**Selected text**

_ _ _

It’s surprising that in careers cumulatively spanning more than 25 years we (the authors) had very little idea how the methods we used everyday could lead to general intelligence. It is only in the last 5 years that we have begun to research the particular sub-disciplines of AI that may lead us in that direction.

Today, those who have studied this area can talk in some detail about the nature of general intelligence without getting into specifics. Although we don’t yet have all the answers, the problem has become more approachable. For example, we’re really looking to understand a much simpler unit, not an entire brain holistically. Many complex systems can be easily understood when broken down in the right way, because we can selectively ignore detail that is irrelevant to the question at hand.

From our experience, we’ve developed some insights we want to share. Many of these insights were already known, and we just needed to find the right terminology. By sharing this terminology we can help others to find the right research to read.

_ _ _

Stored data entries:
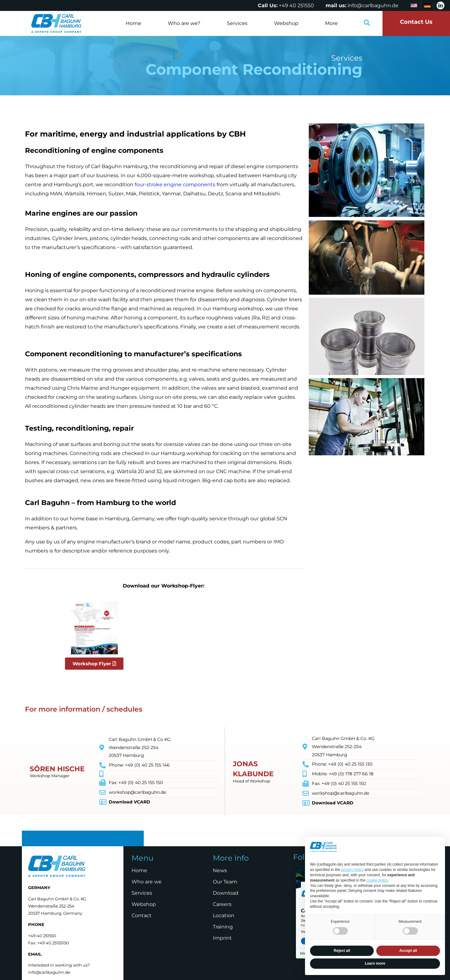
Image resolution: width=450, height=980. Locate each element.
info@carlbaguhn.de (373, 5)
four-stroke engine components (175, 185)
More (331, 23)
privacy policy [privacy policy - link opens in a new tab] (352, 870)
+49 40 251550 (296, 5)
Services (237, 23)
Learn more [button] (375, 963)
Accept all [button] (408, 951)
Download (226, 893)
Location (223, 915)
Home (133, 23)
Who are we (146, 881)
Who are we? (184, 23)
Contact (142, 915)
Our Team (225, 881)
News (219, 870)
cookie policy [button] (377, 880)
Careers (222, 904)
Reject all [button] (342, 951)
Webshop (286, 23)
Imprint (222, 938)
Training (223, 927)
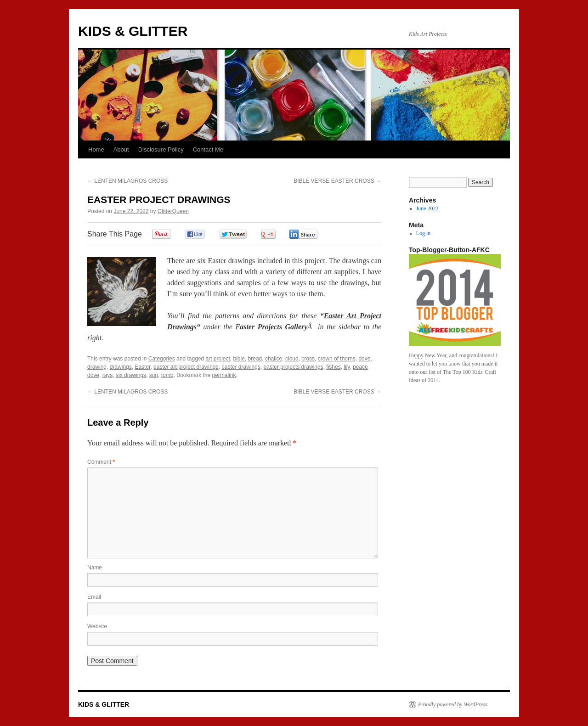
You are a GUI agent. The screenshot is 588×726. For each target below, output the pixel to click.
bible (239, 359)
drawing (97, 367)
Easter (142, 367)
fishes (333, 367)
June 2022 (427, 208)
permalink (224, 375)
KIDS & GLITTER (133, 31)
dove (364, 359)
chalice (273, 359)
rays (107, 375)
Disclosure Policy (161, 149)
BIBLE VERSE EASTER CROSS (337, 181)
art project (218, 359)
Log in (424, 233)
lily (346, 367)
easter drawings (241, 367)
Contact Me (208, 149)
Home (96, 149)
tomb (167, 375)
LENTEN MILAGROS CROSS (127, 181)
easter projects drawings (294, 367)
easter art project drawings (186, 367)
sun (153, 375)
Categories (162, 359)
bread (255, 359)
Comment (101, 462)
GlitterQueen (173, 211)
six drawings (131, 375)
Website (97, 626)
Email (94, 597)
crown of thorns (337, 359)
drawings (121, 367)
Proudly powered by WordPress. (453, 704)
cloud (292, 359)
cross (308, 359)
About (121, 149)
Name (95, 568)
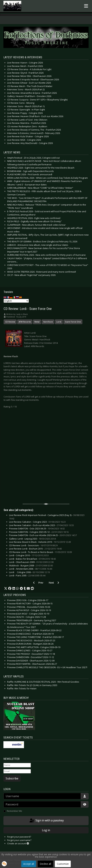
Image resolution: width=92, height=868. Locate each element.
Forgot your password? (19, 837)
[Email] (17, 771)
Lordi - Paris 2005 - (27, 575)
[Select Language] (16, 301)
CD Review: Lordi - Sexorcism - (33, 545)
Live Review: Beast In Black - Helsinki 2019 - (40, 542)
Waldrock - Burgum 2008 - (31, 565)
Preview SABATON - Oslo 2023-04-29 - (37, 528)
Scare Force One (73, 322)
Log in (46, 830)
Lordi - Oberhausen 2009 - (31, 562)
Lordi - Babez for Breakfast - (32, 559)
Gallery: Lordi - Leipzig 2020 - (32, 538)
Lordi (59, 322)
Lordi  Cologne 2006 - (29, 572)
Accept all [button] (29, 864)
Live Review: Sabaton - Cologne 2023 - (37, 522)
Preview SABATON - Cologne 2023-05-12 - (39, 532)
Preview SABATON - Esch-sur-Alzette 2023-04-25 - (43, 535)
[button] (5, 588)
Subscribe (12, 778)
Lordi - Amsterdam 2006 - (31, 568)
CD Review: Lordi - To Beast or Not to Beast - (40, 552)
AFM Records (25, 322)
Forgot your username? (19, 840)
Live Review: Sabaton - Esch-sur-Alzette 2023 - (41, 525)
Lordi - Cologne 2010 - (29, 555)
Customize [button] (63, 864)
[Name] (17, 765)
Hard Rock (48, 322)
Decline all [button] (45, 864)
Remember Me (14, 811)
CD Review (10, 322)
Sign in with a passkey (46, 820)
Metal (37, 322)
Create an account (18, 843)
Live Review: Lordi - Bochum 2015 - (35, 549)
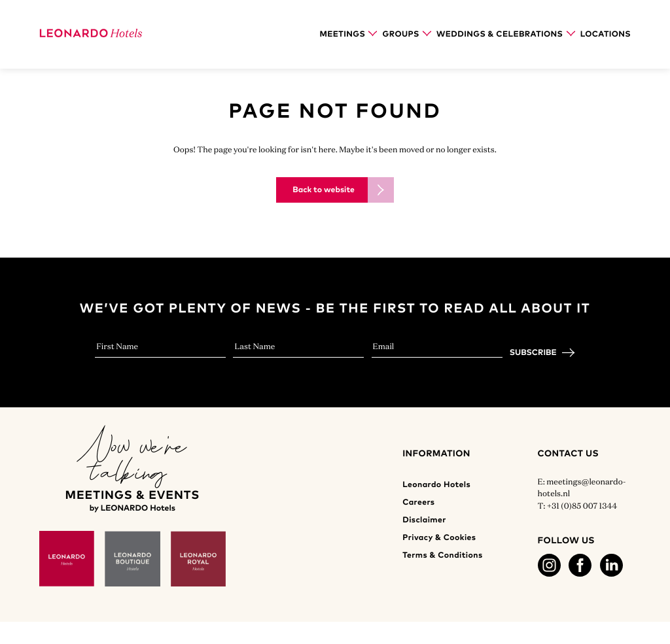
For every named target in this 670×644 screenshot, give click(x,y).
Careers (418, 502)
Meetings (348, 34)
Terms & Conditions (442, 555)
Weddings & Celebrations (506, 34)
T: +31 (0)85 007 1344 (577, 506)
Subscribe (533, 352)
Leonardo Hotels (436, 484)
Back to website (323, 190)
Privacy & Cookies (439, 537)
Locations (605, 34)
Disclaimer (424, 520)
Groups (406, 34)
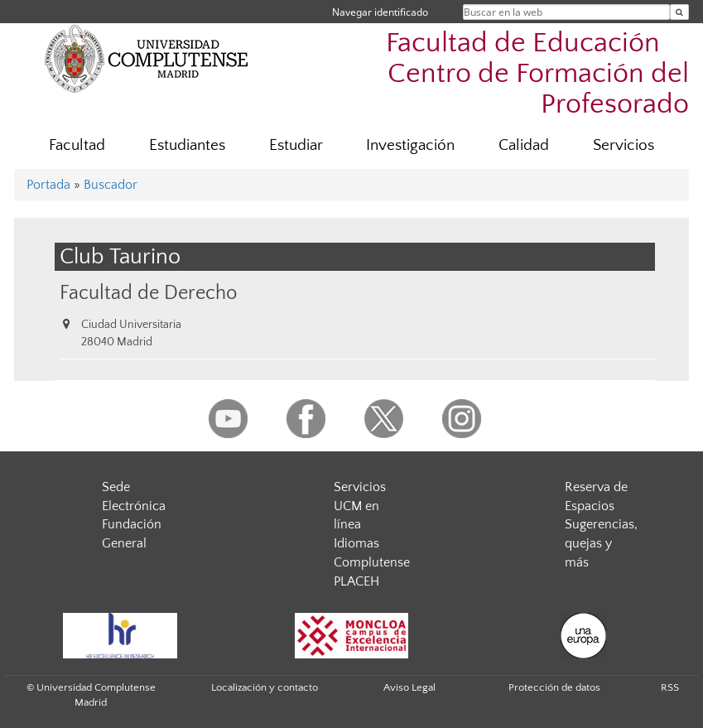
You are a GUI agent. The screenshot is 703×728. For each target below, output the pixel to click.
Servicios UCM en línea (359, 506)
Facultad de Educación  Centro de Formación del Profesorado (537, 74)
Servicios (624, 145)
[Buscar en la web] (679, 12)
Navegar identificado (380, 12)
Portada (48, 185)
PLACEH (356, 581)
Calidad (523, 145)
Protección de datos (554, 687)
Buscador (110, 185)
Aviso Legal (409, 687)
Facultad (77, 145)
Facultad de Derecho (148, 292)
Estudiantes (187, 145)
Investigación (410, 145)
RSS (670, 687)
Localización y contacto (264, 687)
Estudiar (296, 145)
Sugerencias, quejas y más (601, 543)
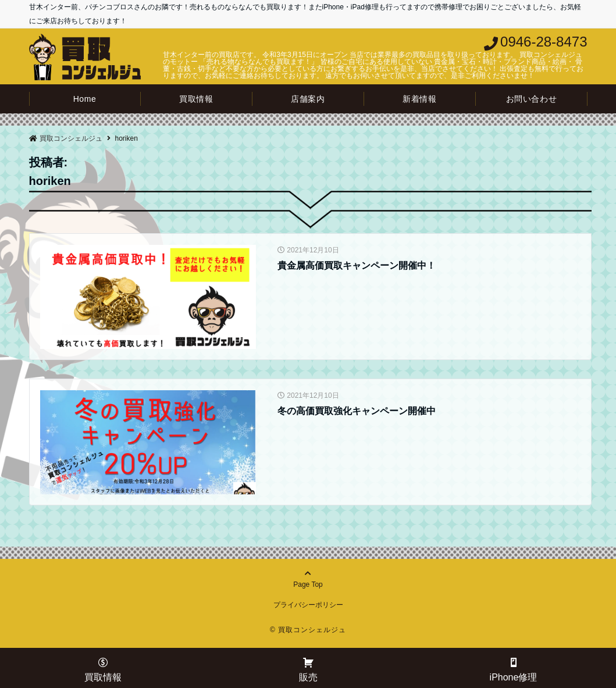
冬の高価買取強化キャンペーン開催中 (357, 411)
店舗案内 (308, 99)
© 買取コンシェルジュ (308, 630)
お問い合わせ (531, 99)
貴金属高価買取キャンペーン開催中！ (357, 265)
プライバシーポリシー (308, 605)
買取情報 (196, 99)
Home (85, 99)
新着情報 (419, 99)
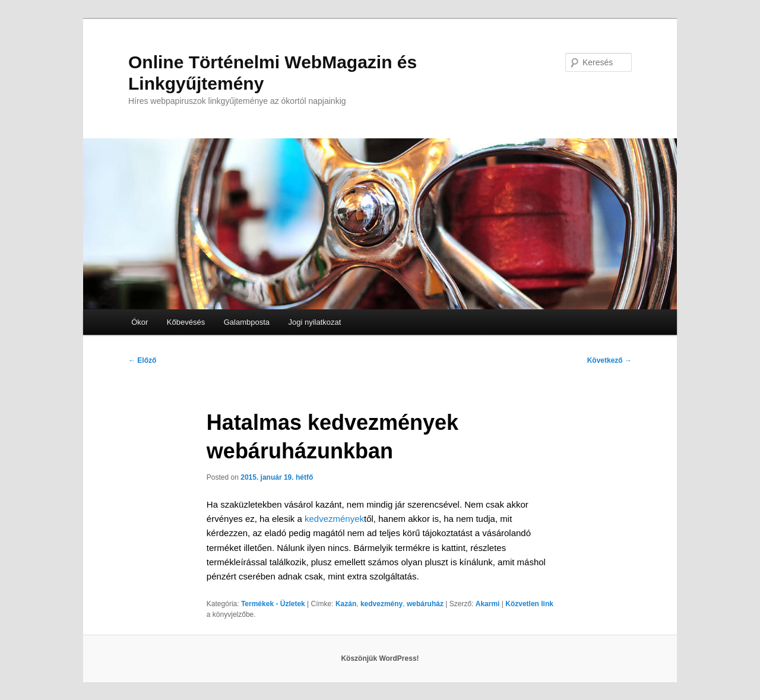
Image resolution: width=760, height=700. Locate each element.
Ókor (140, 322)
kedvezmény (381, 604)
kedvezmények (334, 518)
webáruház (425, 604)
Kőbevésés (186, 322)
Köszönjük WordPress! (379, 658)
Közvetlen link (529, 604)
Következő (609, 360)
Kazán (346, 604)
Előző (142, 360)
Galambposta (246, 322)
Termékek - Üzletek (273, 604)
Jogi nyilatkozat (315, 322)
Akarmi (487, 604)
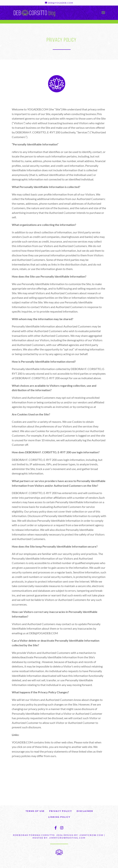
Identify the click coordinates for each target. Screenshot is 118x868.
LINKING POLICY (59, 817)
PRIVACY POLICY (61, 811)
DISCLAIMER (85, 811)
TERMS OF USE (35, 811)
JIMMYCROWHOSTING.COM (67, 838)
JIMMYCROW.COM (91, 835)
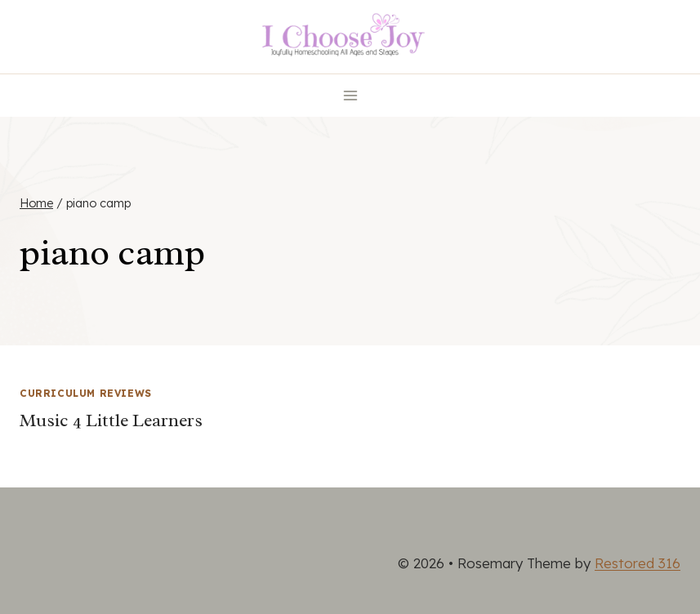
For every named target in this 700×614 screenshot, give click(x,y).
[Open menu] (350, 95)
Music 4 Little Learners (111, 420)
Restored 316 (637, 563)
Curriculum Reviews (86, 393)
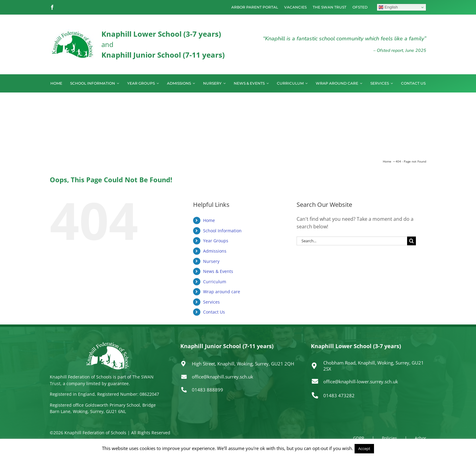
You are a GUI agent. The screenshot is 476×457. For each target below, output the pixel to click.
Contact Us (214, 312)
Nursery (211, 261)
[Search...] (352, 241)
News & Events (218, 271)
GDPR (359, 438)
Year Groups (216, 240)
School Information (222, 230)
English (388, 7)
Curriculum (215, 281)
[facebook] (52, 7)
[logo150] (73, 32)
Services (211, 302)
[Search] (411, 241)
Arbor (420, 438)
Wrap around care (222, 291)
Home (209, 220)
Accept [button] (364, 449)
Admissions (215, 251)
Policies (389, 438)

_ _ _

**Stated exercise**
Set down the part of the text about general intelligence exactly, beginning at the words "It’s surprising that" and stopping after the words "question at hand.". The entries are separate material and have no connection to the text about general intelligence.

**Worked answer**
It’s surprising that in careers cumulatively spanning more than 25 years we (the authors) had very little idea how the methods we used everyday could lead to general intelligence. It is only in the last 5 years that we have begun to research the particular sub-disciplines of AI that may lead us in that direction.

Today, those who have studied this area can talk in some detail about the nature of general intelligence without getting into specifics. Although we don’t yet have all the answers, the problem has become more approachable. For example, we’re really looking to understand a much simpler unit, not an entire brain holistically. Many complex systems can be easily understood when broken down in the right way, because we can selectively ignore detail that is irrelevant to the question at hand.